Why email marketing relies on the power of marketing automation
Automation enables marketers to pull together vital metrics streams, in real-time, as well as take away any mundane tasks so they can focus on those all-important customer comms – and how to engage recipients on a deeper level. Plugging in a platform capable of providing a greater understanding of a recipient’s of-the-moment interests – which can segment individuals on a more granular level – helps organisations to deliver email marketing content that readers want to consume.
And with automation, marketers can tap into the powers of lead scoring. To put it simply, this is the measurement of every individual’s engagement with a brand. Such vital information provides both the marketing and sales teams with detail on the hottest and coldest leads at any given time – and underlines who should be contacted, when and via which preferred channels.
Brands should utilise marketing automation data to understand when to increase cadence
With such intelligence at a marketing department’s fingertips, this creates a stronger idea of the optimum email cadence, per person, per category. When this is established, such data provides mail servers with additional detail as to whether previous emails have been received by the recipient – therefore helping a brand’s messages to avoid the spam folder, in the process.
The easiest way to understand this further is to think of mail servers as allocating a ‘credibility score’ to brands.
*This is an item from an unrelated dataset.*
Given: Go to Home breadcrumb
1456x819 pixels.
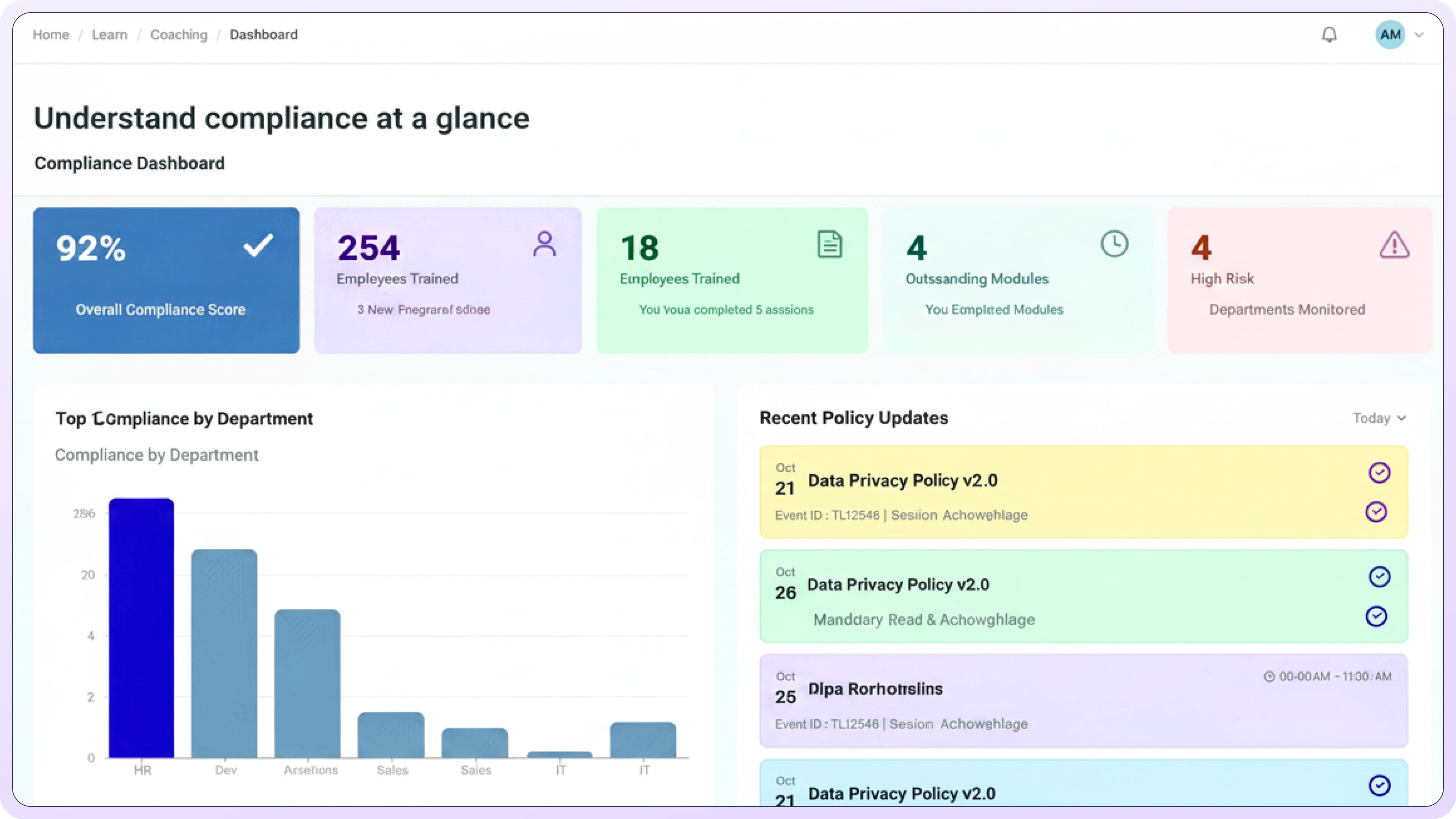Looking at the screenshot, I should coord(51,35).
And, similar to lead scoring, the higher the number – in other words the more engaged the recipient is – the greater the company’s email marketing integrity.
However, marketers who fail to deliver email cadence in line with audience engagement, not only risk damaging server credibility, but customer loyalty and brand reputation too. And now is not the time for businesses to get left behind by other organisations that embrace marketing automation and understand their customer on a more granular level.